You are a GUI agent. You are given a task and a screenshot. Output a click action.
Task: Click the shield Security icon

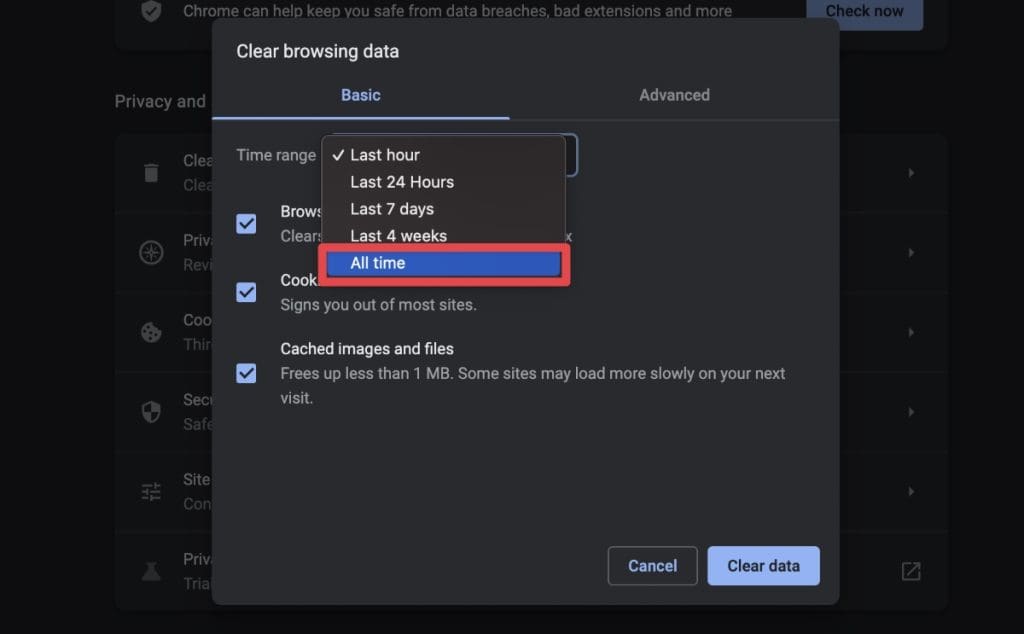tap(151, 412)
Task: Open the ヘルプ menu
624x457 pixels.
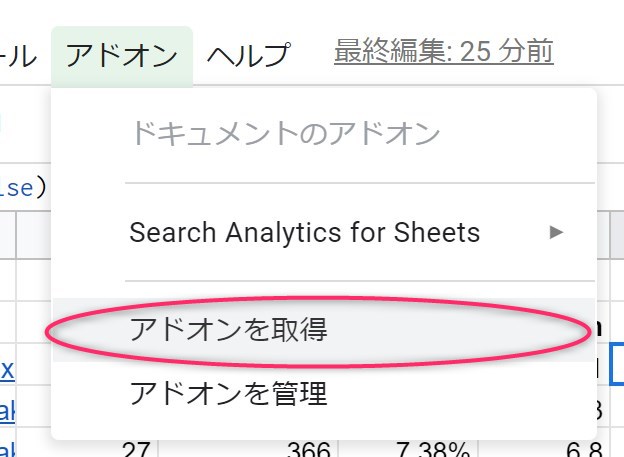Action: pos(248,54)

§ 課題の目的
上の行をすべて一字一句そのまま出力すること。ただし画像は答えに含めない。

§ 解答
You are a GUI agent. You are given a task and a screenshot. Output a click action.
Task: Click the shield Security icon

tap(151, 412)
Task: Open the ヘルプ menu
624x457 pixels.
Action: pos(248,54)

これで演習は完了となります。